Verilen metin >>
►
19 Ocak 2015 Pazartesi

35 yıl sonra 21. Peron

  
21.Peron’u Maria Rita Epik’le katıldıkları Eurovizyon yarışması ile hatırlarız. Yıl 1979’du ve grup da bu yarışmadan sonra dağılacaktı. Şimdi aradan geçen 35 yıl sonra 21. Peron elemanları tekrar bir araya gelerek, müzik dünyasına geri dönüyor. Bugünlerde çıkan “Tapon” isimli yeni albümlerinde yeni çalışmalarıyla karşımızdalar. Bugünkü buluşma 35 yıl önceki kadar ilgiden yoksun değil tabiki.

Eurovizyon yarışması için  ülkemiz adına giden bütün parçalardan sadece biri benim için hep ayrıcalıklı kalacaktı: Maria Rita Epik ve 21. Peron’un seslendiridiği “Seviyorum” şarkısı. 1979’da ülkemizi temsil etmek için İsrail’deki yarışmaya gidecek olan bu şarkı, o dönemin politik özellikleri nedeniyle Türkiye yarışmadan çekilince Eurovizyon’a katılamamıştı.  
21. Peron, bugün müzik çevrelerinde saygınlığı olan bir grup. Ancak bu saygınlık grubun müzik yaptığı yıllardan kalma değil, dağıldıktan 30 yıl sonra plak meraklısı gençlerin  ve Avrupalı plak  şirketlerinin keşfiyle olacaktı.  

Benim de ilk karşılaşmam herkes gibi Eurovizyon yarışmasıyla olacaktı. Açıkcası Maria Rita Epik’i grubun vokalisti sanıyordum. Oysa ki grup ona eşlik etmek için bulunuyormuş. Benim için Epik’in sesi de heyacan vericiydi ve bu yanlış intibahım da sonraki ilgimi bozmayacaktı. 21. Peron’u daha sonraları  İzzet Öz'ün “Metronom” ve “Sihirli Lamba” isimli televizyon programlarında çıkmalarında da ilgiyle takip edecektim.  Şimdi astronomik rakamlara değer biçilen “Tanışma” long play’ini de çıktığı tarihler olan 70 sonunda almıştım. O dönemde bu plağı evimde görenlerin “Ne bu be” diyerek gülmelerine de çok kez maruz kalmıştım.
◄
Gösterilen veriler >>
►
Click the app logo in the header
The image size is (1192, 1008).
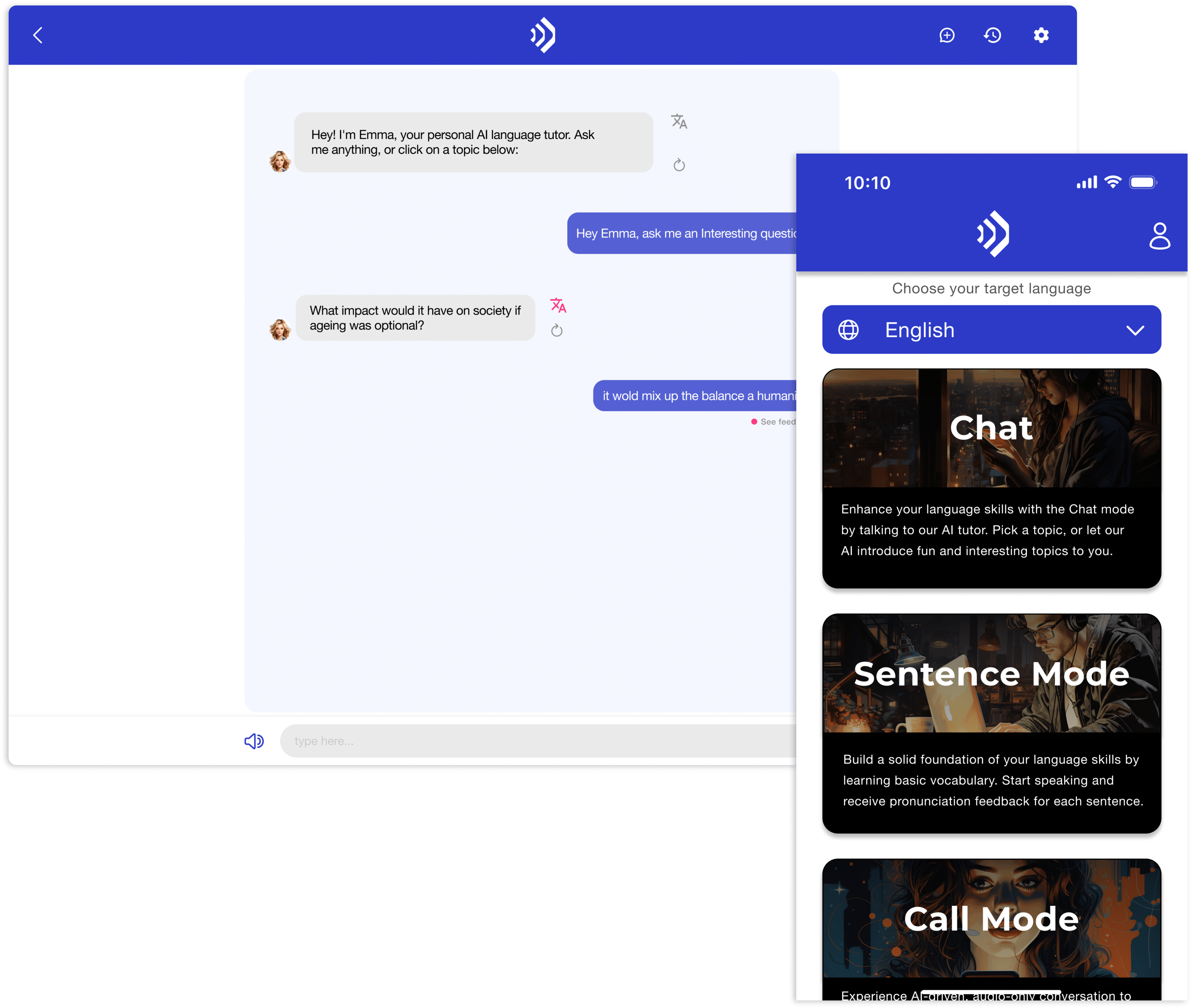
◄
Alıştırma yönergeleri >>
1) 21. Peron yazısına göre grubun bugünlerde çıkan yeni albümünün adı nedir?
2) 21. Peron yazısının devamını yazın.
Buradaki materyalin bu işle hiçbir ilgisi yok.

Cevaplar >>
1) Tapon

2)
Çok sonraları  gelen takdir

21. Peron grubu bugün saygın bir yer edinmiş öncü ve de müzikalitesi yüksek bir grup olarak Türk Rock Tarihi’ni altın sayfalarında yerini alıyor.  Taşların yerli yerine oturması 2003 yılında genç kuşak müzik araştırmacılarından Münir Tireli’nin çabalarıyla oluştu diyebiliriz. “Arkaplan” ismiyle kurulan şirket tarafından 21. Peron’un kayıtları Almanya’da plak haline getirilerek 2003’te piyasaya çıktı. İşte böylece grubun 70’lerin ortasından itibaren yaptığı rock anlayışındaki ilerici boyutu tüm Türkiye şaşkınlıkla görecekti. 21. Peron 1979’da dağılmıştı ama onların o dönemde önemsenmeyen müziği çeyrek asır sonra yeni yapılmış bir çalışmaymış gibi ilerde bir  yerde olduğunu görecektik.

  35 yıl sonra 21. Peron elemanları tekrar bir araya gelerek, müzik dünyasına geri dönüyor. Bugünlerde çıkan “Tapon” isimli yeni albümlerinde yeni çalışmalarıyla karşımızdalar. Bugünkü buluşma 35 yıl önceki kadar ilgiden yoksun değil tabiki.
Onları ilk kez 79 Eurovizyon’un da tanımış olsak da grubun kuruluşu 70’lerin başına dayanıyordu. 1973 yılında Bornova Anadolu Lisesi'nde okuyan 5 genç  bir araya gelerek 21. Peron’u kuracaklardı. Kurmakla da kalmayıp, Anadolu rock ile progresif rock arası bir müzik yapmayı da hedefliyorlardı.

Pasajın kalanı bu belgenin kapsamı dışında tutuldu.